Reproduce all records below exactly.

» **SOURCE RECORDS**:
════════════════
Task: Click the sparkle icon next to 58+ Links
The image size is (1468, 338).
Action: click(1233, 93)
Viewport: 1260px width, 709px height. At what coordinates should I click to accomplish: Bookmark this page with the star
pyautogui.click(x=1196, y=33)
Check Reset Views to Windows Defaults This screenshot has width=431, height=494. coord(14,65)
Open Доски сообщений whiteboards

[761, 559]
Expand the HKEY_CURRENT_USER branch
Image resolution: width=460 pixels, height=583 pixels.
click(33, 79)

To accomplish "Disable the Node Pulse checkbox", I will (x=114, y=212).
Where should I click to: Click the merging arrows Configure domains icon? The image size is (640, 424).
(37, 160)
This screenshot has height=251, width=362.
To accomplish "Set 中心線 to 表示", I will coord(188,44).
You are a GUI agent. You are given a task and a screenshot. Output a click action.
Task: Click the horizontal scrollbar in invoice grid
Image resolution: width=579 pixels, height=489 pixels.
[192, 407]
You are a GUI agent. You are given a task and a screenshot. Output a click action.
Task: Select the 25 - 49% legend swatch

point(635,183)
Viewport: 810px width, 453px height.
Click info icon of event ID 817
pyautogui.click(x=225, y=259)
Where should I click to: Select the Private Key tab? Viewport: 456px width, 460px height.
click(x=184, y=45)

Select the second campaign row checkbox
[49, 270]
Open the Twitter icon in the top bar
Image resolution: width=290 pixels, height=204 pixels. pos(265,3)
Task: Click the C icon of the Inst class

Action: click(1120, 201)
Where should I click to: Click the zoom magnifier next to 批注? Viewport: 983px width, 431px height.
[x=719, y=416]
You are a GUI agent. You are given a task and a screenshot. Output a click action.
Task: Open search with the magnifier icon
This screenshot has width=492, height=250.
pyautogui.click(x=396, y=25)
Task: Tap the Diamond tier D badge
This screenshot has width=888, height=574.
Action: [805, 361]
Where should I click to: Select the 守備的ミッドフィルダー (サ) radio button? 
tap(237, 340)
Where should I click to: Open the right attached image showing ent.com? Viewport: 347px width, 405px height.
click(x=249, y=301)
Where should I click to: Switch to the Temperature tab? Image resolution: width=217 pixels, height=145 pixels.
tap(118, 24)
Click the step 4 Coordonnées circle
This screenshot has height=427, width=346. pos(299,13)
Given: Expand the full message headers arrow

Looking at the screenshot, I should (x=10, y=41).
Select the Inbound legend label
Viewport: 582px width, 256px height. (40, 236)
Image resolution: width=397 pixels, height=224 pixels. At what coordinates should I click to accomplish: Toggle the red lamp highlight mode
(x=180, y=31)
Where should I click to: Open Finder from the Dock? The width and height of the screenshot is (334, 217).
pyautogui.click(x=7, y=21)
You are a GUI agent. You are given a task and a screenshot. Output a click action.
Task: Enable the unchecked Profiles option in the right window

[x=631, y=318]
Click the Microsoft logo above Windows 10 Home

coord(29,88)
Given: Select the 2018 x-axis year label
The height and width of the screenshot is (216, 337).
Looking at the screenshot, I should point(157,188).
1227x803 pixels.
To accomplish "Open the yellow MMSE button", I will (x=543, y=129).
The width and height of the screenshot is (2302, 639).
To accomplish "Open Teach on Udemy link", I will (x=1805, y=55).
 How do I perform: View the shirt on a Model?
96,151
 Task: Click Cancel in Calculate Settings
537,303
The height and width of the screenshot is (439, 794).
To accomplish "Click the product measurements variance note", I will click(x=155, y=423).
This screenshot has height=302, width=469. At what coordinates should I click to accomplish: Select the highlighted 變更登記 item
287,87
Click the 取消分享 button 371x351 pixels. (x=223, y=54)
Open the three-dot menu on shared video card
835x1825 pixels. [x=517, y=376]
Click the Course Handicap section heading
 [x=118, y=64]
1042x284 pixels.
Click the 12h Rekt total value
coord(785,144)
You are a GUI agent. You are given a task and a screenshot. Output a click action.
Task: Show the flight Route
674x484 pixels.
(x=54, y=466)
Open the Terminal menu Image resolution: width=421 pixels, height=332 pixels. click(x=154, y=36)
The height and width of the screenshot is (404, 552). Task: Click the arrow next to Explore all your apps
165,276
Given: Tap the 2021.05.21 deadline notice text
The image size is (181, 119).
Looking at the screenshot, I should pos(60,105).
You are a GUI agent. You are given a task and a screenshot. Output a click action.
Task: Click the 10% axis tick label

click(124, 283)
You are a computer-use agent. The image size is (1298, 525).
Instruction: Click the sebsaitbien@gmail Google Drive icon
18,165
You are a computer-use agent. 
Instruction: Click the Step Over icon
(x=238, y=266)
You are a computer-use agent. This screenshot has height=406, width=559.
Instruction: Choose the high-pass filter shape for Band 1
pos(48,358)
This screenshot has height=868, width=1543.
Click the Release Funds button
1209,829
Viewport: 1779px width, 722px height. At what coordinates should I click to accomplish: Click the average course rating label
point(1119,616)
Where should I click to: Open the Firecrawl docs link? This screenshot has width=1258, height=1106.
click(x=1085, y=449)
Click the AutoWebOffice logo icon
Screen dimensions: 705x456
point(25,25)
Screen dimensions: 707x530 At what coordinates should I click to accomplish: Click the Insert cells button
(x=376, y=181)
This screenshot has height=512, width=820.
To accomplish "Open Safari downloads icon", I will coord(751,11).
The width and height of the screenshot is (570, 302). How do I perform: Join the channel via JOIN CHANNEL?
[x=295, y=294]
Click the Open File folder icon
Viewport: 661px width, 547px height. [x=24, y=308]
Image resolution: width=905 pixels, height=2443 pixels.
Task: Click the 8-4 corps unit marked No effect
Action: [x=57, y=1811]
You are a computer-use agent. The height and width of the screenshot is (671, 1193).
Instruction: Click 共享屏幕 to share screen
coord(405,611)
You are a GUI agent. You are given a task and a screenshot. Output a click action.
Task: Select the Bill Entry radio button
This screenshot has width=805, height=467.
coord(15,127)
════════════════
» **TASK OUTPUT**:
Task: Click the sparkle icon next to 58+ Links
The image size is (1468, 338).
Action: click(1233, 93)
Viewport: 1260px width, 709px height. At what coordinates should I click to accomplish: Bookmark this page with the star
pyautogui.click(x=1196, y=33)
Check Reset Views to Windows Defaults This screenshot has width=431, height=494. coord(14,65)
Open Доски сообщений whiteboards

[761, 559]
Expand the HKEY_CURRENT_USER branch
Image resolution: width=460 pixels, height=583 pixels.
click(33, 79)

To accomplish "Disable the Node Pulse checkbox", I will (x=114, y=212).
Where should I click to: Click the merging arrows Configure domains icon? The image size is (640, 424).
(37, 160)
This screenshot has height=251, width=362.
To accomplish "Set 中心線 to 表示", I will coord(188,44).
You are a GUI agent. You are given a task and a screenshot. Output a click action.
Task: Click the horizontal scrollbar in invoice grid
Image resolution: width=579 pixels, height=489 pixels.
[192, 407]
You are a GUI agent. You are given a task and a screenshot. Output a click action.
Task: Select the 25 - 49% legend swatch

point(635,183)
Viewport: 810px width, 453px height.
Click info icon of event ID 817
pyautogui.click(x=225, y=259)
Where should I click to: Select the Private Key tab? Viewport: 456px width, 460px height.
click(x=184, y=45)

Select the second campaign row checkbox
[49, 270]
Open the Twitter icon in the top bar
Image resolution: width=290 pixels, height=204 pixels. pos(265,3)
Task: Click the C icon of the Inst class

Action: click(1120, 201)
Where should I click to: Click the zoom magnifier next to 批注? Viewport: 983px width, 431px height.
[x=719, y=416]
You are a GUI agent. You are given a task and a screenshot. Output a click action.
Task: Open search with the magnifier icon
This screenshot has width=492, height=250.
pyautogui.click(x=396, y=25)
Task: Tap the Diamond tier D badge
This screenshot has width=888, height=574.
Action: [805, 361]
Where should I click to: Select the 守備的ミッドフィルダー (サ) radio button? 
tap(237, 340)
Where should I click to: Open the right attached image showing ent.com? Viewport: 347px width, 405px height.
click(x=249, y=301)
Where should I click to: Switch to the Temperature tab? Image resolution: width=217 pixels, height=145 pixels.
tap(118, 24)
Click the step 4 Coordonnées circle
This screenshot has height=427, width=346. pos(299,13)
Given: Expand the full message headers arrow

Looking at the screenshot, I should (x=10, y=41).
Select the Inbound legend label
Viewport: 582px width, 256px height. (40, 236)
Image resolution: width=397 pixels, height=224 pixels. At what coordinates should I click to accomplish: Toggle the red lamp highlight mode
(x=180, y=31)
Where should I click to: Open Finder from the Dock? The width and height of the screenshot is (334, 217).
pyautogui.click(x=7, y=21)
You are a GUI agent. You are given a task and a screenshot. Output a click action.
Task: Enable the unchecked Profiles option in the right window

[x=631, y=318]
Click the Microsoft logo above Windows 10 Home

coord(29,88)
Given: Select the 2018 x-axis year label
The height and width of the screenshot is (216, 337).
Looking at the screenshot, I should point(157,188).
1227x803 pixels.
To accomplish "Open the yellow MMSE button", I will (x=543, y=129).
The width and height of the screenshot is (2302, 639).
To accomplish "Open Teach on Udemy link", I will (x=1805, y=55).
 How do I perform: View the shirt on a Model?
96,151
 Task: Click Cancel in Calculate Settings
537,303
The height and width of the screenshot is (439, 794).
To accomplish "Click the product measurements variance note", I will click(x=155, y=423).
This screenshot has height=302, width=469. At what coordinates should I click to accomplish: Select the highlighted 變更登記 item
287,87
Click the 取消分享 button 371x351 pixels. (x=223, y=54)
Open the three-dot menu on shared video card
835x1825 pixels. [x=517, y=376]
Click the Course Handicap section heading
 [x=118, y=64]
1042x284 pixels.
Click the 12h Rekt total value
coord(785,144)
You are a GUI agent. You are given a task and a screenshot. Output a click action.
Task: Show the flight Route
674x484 pixels.
(x=54, y=466)
Open the Terminal menu Image resolution: width=421 pixels, height=332 pixels. click(x=154, y=36)
The height and width of the screenshot is (404, 552). Task: Click the arrow next to Explore all your apps
165,276
Given: Tap the 2021.05.21 deadline notice text
The image size is (181, 119).
Looking at the screenshot, I should pos(60,105).
You are a GUI agent. You are given a task and a screenshot. Output a click action.
Task: Click the 10% axis tick label

click(124, 283)
You are a computer-use agent. The image size is (1298, 525).
Instruction: Click the sebsaitbien@gmail Google Drive icon
18,165
You are a computer-use agent. 
Instruction: Click the Step Over icon
(x=238, y=266)
You are a computer-use agent. This screenshot has height=406, width=559.
Instruction: Choose the high-pass filter shape for Band 1
pos(48,358)
This screenshot has height=868, width=1543.
Click the Release Funds button
1209,829
Viewport: 1779px width, 722px height. At what coordinates should I click to accomplish: Click the average course rating label
point(1119,616)
Where should I click to: Open the Firecrawl docs link? This screenshot has width=1258, height=1106.
click(x=1085, y=449)
Click the AutoWebOffice logo icon
Screen dimensions: 705x456
point(25,25)
Screen dimensions: 707x530 At what coordinates should I click to accomplish: Click the Insert cells button
(x=376, y=181)
This screenshot has height=512, width=820.
To accomplish "Open Safari downloads icon", I will coord(751,11).
The width and height of the screenshot is (570, 302). How do I perform: Join the channel via JOIN CHANNEL?
[x=295, y=294]
Click the Open File folder icon
Viewport: 661px width, 547px height. [x=24, y=308]
Image resolution: width=905 pixels, height=2443 pixels.
Task: Click the 8-4 corps unit marked No effect
Action: [x=57, y=1811]
You are a computer-use agent. The height and width of the screenshot is (671, 1193).
Instruction: Click 共享屏幕 to share screen
coord(405,611)
You are a GUI agent. You are given a task and a screenshot. Output a click action.
Task: Select the Bill Entry radio button
This screenshot has width=805, height=467.
coord(15,127)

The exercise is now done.